Here at The Cage we’ve been customers of Telkomsel’s Kartu Halo mobile phone system since 2006. Until last October, it worked well enough. There were one or two of the little stumbles that one becomes accustomed to in Indonesian public bureaucracy, but it more or less functioned.
Since October, however, it has been impossible to pay. Telkomsel’s successive monthly bills have not been accessible, because they are not ready. The wonderful term here is “in process,” which of course means nothing of the sort.
In November we were in Australia, where using an Indonesian mobile phone can be quite expensive. So we’d dearly like to pay the outstanding accounts, especially as another Australia trip is looming. But the “all calls” function on our phones continues to be unhelpful. On January 26, for example, unhelpfulness came with a new message: “Mohon maaf, system sedang sibuk. Silahkan ulangi berberapa saat lagi.” ( “We’re sorry, the system is busy. Please try a couple of times again.”)

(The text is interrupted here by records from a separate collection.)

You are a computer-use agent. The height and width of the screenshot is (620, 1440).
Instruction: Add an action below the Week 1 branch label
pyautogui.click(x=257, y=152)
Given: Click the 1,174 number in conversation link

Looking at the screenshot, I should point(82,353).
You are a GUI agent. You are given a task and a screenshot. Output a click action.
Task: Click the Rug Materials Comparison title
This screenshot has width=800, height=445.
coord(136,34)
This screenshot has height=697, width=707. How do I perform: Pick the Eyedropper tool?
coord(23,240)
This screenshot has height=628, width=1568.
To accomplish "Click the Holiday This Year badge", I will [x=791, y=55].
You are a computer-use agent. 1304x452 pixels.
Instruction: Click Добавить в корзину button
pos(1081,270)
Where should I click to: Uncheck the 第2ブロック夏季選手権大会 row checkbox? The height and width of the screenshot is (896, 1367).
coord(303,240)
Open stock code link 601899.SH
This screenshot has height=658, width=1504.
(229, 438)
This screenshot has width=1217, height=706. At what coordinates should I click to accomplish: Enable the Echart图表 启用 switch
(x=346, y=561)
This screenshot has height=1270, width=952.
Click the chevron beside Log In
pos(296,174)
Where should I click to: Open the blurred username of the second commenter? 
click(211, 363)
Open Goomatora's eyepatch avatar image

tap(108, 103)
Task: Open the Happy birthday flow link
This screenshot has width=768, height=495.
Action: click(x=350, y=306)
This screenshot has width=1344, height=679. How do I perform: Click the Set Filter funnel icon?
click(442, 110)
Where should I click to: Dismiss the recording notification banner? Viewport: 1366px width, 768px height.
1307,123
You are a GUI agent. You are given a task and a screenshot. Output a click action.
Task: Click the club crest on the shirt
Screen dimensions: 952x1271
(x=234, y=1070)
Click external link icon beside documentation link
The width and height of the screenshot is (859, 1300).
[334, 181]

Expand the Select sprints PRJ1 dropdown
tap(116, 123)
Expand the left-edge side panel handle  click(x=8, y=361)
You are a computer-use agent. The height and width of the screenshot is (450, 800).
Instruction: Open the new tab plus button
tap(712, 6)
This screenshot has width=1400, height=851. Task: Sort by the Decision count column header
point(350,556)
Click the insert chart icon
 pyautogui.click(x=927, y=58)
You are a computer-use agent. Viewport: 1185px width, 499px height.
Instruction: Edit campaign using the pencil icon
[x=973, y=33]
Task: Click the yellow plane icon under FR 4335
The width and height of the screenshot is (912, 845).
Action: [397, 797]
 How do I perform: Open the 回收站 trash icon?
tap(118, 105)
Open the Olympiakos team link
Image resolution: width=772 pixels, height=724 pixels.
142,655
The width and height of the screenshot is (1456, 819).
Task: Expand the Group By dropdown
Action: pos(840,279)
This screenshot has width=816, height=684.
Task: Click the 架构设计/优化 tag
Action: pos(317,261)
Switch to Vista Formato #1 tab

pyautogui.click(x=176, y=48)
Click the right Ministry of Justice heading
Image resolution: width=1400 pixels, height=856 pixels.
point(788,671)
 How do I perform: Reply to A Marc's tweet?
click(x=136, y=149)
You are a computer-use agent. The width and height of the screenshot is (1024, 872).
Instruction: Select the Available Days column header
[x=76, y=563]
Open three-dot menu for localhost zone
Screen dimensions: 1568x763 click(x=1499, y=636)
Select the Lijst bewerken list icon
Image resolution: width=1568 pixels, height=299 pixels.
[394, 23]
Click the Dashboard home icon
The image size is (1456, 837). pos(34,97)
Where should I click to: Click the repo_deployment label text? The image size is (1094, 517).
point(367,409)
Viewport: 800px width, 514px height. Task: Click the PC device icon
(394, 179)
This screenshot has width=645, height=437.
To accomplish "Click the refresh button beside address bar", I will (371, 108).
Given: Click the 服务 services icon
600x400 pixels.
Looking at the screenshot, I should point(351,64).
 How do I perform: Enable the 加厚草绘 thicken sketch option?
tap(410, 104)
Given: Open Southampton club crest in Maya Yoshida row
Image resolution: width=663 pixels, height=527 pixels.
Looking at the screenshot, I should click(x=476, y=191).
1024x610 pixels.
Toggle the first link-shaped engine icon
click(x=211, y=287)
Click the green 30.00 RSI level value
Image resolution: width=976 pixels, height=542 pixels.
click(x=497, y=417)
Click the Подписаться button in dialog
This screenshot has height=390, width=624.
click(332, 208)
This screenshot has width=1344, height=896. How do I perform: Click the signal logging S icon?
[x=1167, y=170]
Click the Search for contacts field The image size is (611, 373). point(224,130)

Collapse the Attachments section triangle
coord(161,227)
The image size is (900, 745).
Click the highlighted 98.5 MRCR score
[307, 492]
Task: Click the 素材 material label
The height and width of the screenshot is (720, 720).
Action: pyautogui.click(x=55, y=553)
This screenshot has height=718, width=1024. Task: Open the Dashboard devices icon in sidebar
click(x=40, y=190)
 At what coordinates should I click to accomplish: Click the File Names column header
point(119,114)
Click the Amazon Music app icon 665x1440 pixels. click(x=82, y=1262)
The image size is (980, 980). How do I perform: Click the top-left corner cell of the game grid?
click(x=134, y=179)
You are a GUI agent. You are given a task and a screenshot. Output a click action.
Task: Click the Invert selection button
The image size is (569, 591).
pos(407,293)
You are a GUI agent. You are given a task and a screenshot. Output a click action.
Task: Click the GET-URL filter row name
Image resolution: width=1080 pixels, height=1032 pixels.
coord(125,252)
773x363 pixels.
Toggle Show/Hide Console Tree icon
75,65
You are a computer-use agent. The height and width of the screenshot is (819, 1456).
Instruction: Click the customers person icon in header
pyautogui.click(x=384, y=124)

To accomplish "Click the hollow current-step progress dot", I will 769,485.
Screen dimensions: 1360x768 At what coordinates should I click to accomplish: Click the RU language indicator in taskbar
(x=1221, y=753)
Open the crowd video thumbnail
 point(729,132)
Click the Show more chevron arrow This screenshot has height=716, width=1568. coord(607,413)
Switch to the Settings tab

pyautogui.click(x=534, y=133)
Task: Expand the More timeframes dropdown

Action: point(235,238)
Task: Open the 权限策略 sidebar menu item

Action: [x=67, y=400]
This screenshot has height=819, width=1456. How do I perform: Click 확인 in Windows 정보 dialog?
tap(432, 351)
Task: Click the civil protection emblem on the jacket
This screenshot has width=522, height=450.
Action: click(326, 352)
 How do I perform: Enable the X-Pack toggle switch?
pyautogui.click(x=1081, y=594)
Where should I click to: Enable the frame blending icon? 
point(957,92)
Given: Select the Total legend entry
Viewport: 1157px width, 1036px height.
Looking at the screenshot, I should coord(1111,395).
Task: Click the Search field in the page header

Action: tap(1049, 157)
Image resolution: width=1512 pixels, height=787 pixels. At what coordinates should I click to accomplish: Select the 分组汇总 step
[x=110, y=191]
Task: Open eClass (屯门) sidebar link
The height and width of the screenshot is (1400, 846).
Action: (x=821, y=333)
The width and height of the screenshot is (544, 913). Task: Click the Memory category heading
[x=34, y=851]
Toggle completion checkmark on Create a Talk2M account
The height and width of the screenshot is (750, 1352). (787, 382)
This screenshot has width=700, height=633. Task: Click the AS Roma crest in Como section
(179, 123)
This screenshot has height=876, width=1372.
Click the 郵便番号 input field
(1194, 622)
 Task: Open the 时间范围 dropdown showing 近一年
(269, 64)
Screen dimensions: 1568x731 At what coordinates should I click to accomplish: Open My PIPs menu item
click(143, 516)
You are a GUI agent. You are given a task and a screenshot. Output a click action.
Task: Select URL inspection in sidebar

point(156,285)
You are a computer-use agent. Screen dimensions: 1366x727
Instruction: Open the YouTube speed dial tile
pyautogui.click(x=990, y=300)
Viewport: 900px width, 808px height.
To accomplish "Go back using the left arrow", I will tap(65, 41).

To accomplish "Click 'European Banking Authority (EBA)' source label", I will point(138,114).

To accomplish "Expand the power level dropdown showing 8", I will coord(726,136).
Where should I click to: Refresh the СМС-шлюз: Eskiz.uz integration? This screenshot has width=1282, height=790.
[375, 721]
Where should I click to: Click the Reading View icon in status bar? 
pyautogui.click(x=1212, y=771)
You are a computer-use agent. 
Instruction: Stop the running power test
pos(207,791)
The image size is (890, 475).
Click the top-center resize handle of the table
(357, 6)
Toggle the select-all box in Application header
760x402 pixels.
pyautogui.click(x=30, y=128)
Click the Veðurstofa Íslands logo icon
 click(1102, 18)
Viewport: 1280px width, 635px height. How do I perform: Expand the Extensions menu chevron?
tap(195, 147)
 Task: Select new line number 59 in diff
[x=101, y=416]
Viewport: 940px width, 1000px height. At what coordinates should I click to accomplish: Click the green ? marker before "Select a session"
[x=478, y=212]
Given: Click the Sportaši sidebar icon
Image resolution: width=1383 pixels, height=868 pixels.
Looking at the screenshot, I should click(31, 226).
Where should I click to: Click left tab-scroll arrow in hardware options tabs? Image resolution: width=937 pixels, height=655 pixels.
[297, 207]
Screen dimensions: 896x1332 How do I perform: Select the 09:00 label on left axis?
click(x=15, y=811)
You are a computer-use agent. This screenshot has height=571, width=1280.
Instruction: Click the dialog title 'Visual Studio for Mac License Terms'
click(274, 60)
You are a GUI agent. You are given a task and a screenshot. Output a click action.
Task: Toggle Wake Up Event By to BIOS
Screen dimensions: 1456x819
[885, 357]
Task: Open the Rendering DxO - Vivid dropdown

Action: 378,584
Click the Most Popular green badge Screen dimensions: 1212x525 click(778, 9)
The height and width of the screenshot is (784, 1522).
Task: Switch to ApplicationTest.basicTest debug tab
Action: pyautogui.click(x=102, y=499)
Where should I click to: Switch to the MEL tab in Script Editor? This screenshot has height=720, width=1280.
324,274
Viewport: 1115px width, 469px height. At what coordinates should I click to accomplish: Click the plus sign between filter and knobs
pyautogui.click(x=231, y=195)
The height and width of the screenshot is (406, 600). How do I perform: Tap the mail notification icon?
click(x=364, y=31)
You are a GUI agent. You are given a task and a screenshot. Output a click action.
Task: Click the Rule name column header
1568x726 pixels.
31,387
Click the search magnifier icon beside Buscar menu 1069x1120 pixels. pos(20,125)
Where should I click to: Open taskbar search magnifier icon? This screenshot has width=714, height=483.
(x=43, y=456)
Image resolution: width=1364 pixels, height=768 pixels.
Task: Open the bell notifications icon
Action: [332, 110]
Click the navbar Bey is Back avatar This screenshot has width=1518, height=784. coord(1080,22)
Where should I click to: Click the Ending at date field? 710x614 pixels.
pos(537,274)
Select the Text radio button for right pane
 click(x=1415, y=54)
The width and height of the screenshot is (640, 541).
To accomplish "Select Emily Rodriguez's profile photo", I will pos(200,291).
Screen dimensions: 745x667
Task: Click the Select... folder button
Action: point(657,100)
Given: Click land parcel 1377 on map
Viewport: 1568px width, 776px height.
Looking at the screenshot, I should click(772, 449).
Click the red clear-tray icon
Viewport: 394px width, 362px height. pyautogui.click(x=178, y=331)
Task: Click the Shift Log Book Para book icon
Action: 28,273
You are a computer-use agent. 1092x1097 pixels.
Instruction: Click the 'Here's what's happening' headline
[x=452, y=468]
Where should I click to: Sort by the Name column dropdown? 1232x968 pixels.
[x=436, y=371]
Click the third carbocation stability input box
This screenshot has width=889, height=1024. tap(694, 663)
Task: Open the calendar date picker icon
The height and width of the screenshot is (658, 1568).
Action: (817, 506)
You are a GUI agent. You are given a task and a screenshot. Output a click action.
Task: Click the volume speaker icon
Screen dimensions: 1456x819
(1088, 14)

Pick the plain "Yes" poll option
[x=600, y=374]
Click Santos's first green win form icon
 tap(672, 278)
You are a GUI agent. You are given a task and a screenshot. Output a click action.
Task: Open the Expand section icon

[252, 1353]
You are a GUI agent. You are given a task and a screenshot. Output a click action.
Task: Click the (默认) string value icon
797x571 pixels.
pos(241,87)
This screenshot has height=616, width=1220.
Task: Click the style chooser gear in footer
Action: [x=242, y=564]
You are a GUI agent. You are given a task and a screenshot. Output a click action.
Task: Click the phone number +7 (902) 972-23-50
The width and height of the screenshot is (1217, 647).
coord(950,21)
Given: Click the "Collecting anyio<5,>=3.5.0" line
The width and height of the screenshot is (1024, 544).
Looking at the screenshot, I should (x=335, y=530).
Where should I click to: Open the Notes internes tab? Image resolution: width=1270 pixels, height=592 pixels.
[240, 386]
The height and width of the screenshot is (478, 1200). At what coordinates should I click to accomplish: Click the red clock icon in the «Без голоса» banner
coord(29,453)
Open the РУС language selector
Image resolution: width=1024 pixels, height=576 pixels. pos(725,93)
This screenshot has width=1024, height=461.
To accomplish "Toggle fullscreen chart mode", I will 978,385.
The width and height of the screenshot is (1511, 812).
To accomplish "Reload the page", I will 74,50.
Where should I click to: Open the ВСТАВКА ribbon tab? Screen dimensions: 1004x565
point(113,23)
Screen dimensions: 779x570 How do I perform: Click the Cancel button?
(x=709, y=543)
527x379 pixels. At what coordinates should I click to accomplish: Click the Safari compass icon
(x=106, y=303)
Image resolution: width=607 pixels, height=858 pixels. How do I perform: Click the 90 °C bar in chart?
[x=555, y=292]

Gosh! It must be all those irritated customers trying to find out how much they have to pay before they get cut off that’s gummed up the works. There’s a simple solution. Telkomsel could employ some people who can keep accounts.
Carp a Diem
Among the thickets of inspirational sites that now litter the internet is one that calls itself Brainy Quotes. It recently featured this thought from Christopher Fry – he died in 2005 – whose thoughts are considered worthy since he was one of the most celebrated playwrights of the 20th century: “I want to look at life – at the commonplaces of existence – as if we had just turned a corner and run into it for the first time.”
Goldfish have it made then. They habitually do that.